Bug 9330

Summary: Some scripts using Perl API (e.g. qstat) hang reading config in configless environments
Product: Slurm Reporter: Troy Baer <troy>
Component: ConfigurationAssignee: Marcin Stolarek <cinek>
Status: RESOLVED FIXED QA Contact:
Severity: 4 - Minor Issue    
Priority: --- CC: Ole.H.Nielsen, tdockendorf
Version: 20.02.2   
Hardware: Linux   
OS: Linux   
Site: Ohio State OSC Alineos Sites: ---
Atos/Eviden Sites: --- Confidential Site: ---
Coreweave sites: --- Cray Sites: ---
DS9 clusters: --- HPCnow Sites: ---
HPE Sites: --- IBM Sites: ---
NOAA SIte: --- OCF Sites: ---
Recursion Pharma Sites: --- SFW Sites: ---
SNIC sites: --- Linux Distro: RHEL
Machine Name: CLE Version:
Version Fixed: 20.02.6 20.11pre1 Target Release: ---
DevPrio: --- Emory-Cloud Sites: ---
Attachments: v2

Description Troy Baer 2020-07-02 12:05:52 MDT
In the course of testing the TORQUE compatibility scripts, I've run into what appears to be a bug in the Perl API in configless environments:

troy@pitzer-login04:~$ qstat -f 232
perl: error: s_p_parse_file: unable to status file /etc/slurm/slurm.conf: No such file or directory, retrying in 1sec up to 60sec
perl: error: ClusterName needs to be specified
perl: error: Unable to establish controller machine
Problem loading jobs.

This host doesn't have /etc/slurm/slurm.conf, as it's a configless host and its slurm.conf is in /var/run/slurm/conf.  We can work around this with a symlink of course, but this really seems like a bug to me.
Comment 4 Marcin Stolarek 2020-07-06 03:04:16 MDT
Troy,

I reproduced the issue and prepared a patch that I'm passing to our QA now.

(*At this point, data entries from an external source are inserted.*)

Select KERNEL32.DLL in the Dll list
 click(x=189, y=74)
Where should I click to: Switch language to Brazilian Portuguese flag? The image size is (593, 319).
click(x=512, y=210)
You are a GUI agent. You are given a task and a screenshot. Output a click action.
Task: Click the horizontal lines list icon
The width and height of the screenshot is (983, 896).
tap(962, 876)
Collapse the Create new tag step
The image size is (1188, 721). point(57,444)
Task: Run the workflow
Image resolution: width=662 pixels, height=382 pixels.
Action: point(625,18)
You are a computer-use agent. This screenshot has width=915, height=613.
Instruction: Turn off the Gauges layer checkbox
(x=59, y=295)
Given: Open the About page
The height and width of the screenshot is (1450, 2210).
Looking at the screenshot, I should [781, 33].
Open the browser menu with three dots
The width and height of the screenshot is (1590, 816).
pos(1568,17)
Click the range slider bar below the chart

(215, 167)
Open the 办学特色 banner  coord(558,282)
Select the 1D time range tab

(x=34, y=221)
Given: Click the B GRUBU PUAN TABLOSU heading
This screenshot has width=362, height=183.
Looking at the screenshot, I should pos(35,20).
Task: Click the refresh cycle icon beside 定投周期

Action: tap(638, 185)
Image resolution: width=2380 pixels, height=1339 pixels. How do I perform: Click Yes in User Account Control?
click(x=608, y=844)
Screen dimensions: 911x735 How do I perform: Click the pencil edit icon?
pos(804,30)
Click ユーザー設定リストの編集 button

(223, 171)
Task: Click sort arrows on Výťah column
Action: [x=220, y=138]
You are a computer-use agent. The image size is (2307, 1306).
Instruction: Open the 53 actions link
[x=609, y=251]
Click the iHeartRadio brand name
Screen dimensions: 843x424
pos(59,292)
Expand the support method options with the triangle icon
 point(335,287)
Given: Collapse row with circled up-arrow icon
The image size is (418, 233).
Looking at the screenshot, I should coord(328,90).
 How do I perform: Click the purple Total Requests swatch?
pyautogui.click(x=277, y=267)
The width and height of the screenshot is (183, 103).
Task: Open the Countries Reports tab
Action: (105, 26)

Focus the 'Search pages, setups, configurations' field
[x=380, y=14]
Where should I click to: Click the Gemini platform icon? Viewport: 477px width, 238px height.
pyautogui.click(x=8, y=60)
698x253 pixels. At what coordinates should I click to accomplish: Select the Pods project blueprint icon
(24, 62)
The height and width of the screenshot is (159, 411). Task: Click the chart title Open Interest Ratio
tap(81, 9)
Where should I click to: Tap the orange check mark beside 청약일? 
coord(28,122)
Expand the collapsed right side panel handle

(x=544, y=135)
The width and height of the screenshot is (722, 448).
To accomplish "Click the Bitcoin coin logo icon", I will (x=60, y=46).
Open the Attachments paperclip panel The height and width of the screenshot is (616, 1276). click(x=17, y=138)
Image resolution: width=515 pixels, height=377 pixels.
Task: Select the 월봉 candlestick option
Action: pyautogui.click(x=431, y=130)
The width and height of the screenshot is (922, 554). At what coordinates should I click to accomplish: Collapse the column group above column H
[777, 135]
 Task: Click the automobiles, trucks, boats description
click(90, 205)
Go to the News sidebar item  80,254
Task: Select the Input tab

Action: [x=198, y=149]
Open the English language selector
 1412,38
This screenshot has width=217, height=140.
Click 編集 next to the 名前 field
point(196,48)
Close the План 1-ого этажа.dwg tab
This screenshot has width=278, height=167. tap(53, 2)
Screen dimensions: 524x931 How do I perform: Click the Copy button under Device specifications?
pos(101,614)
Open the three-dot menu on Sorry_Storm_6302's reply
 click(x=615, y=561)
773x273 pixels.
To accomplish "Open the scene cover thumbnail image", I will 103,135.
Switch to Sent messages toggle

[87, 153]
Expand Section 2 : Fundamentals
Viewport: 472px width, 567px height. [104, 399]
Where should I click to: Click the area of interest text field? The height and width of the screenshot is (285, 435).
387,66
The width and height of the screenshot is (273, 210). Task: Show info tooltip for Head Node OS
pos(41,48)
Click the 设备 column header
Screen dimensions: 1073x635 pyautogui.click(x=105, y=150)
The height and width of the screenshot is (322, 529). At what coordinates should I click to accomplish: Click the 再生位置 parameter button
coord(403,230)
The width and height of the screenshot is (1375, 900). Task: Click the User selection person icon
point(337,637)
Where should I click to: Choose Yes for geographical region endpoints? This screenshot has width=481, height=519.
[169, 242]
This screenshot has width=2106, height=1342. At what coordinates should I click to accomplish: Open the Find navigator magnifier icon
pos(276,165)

The patch introduces changes in contribs - perlapi and torque/qstat,qalter perl scripts. I can share it with you before the review if you want to give it a try, knowing that it's not yet scheduled for release.

cheers,
Marcin
Comment 5 Troy Baer 2020-07-06 07:23:16 MDT
Thanks.  We are not yet in production with Slurm and in any case this isn't a critical bug, so I'm OK with waiting on QA.
Comment 8 Troy Baer 2020-07-23 12:15:10 MDT
Any updates on this?
Comment 9 Ole.H.Nielsen@fysik.dtu.dk 2020-09-09 04:08:31 MDT
We changed to Configless Slurm 20.02.4 yesterday, and now a number of users are complaining that the qstat command (from the slurm-torque RPM for CentOS 7) has stopped working, as was described by Troy.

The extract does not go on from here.